Chapter 12: Linear Regression and Correlation
Introductory
- Bivariate data: two variable data
- Multivariate data: more than two variables
12.1 Linear Equations
- y = a + bx: linear regression for two variables is based on a linear equation with one independent variable.
- Independent variable: x
- Dependent variable: y
- Slope: b
- y-intercept: a
- Graph form: a straight line or linear
- B > 0: slopes to the right
- b = 0: horizontal line
- b < 0: slopes downward to the right
12.2 Scatter Plots
- Scatterplot: uses dots to represent values for two different numeric variables.
- Calculator steps for scatter plot
- Enter your X data into list L1 and your Y data into list L2.
- Press 2nd STATPLOT ENTER to use Plot 1. On the input screen for PLOT 1, highlight On and press ENTER. (Make sure the other plots are OFF.)
- For TYPE: highlight the first icon, the scatter plot, and press ENTER.
- For X List, enter L1 ENTER and for Ylist: L2 ENTER.
- For Mark: it does not matter which symbol you highlight, but the square is the easiest to see. Press ENTER.
- Make sure there are no other equations that could be plotted. Press Y = and clear any equations out.
- Press the ZOOM key and then the number 9 (for menu item "ZoomStat"); the calculator will fit the window to the data. You can press WINDOW to see the scaling of the axes.
- Scatterplot Direction: High values of one variable occurring with high values of the other variable or low values of one variable occurring with low values of the other variable
- Strength: Looking at how close the points are to the line
- Linear regression: shows the relationship between a dependent and independent variable(s)
12.3 The Regression Equation
Least-Squares Line: You have a set of data whose scatter plot appears to "fit" a straight line
Least-squares regression line: Helps obtain a line of best fit
y hat: estimates value of y
y0 – ŷ0 = ε0: error or residual
Absolute value of a residual: measures the vertical distance between the actual value of y and the estimated value of y
ε: the Greek letter epsilon
Slope equation: b = r (sy / sx)
- sx = the standard deviation of the x values.
- sy = the standard deviation of the y values
Interpretation of the Slope: “The slope of the best-fit line tells us how the dependent variable (y) changes for every one unit increase in the independent (x) variable, on average.”
Using the Linear Regression T Test
- In the STAT list editor, enter the X data in list L1 and the Y data in list L2, paired so that the corresponding (x,y) values are next to each other in the lists.
- On the STAT TESTS menu, scroll down with the cursor to select the LinRegTTest.
- On the LinRegTTest input screen enter: Xlist: L1 ; Ylist: L2 ; Freq: 1
- On the next line, at the prompt β or ρ, highlight "≠ 0" and press ENTER
- Leave the line for "RegEq:" blank
- Highlight Calculate and press ENTER.

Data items
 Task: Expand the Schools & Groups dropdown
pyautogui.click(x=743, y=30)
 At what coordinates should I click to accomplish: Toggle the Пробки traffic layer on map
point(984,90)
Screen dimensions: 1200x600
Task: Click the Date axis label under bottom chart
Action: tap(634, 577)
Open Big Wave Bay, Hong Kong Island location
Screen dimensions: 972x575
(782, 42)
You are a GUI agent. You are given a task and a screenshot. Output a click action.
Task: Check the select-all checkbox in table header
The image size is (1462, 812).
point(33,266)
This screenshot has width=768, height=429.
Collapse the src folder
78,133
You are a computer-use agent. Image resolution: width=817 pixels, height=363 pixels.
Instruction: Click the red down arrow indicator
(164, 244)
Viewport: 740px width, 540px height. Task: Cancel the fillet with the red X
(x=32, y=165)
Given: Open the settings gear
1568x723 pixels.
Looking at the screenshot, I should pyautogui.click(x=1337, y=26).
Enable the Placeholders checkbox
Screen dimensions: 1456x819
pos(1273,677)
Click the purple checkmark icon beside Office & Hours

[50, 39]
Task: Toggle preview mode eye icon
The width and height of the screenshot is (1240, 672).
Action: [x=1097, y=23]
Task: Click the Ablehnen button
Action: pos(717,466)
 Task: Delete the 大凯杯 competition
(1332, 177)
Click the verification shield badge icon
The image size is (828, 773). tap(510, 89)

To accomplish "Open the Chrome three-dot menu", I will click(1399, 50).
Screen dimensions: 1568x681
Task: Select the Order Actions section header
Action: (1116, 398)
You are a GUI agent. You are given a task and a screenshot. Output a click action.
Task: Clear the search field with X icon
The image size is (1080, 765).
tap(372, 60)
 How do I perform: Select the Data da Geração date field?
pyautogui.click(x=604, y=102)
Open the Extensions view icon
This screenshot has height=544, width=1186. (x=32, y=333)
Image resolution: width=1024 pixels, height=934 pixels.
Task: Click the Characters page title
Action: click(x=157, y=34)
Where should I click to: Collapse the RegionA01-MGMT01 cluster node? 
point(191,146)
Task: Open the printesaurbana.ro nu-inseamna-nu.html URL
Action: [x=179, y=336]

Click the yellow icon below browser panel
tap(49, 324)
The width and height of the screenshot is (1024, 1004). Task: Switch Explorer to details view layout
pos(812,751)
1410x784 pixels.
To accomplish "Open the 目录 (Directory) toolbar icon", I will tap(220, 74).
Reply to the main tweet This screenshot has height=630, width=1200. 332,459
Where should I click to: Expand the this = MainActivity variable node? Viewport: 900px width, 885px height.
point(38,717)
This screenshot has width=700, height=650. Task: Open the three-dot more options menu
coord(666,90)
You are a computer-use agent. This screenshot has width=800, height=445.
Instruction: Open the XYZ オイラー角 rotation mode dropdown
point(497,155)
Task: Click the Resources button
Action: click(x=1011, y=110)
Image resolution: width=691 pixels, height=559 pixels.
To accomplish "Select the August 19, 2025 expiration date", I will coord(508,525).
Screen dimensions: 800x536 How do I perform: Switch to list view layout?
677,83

> _PROBLEM REQUIREMENTS_: From the linear regression notes, list every letter in the equation y = a + bx with the term the notes assign to it.

> _SOLUTION TO THE PROBLEM_:
- x: independent variable
- y: dependent variable
- b: slope
- a: y-intercept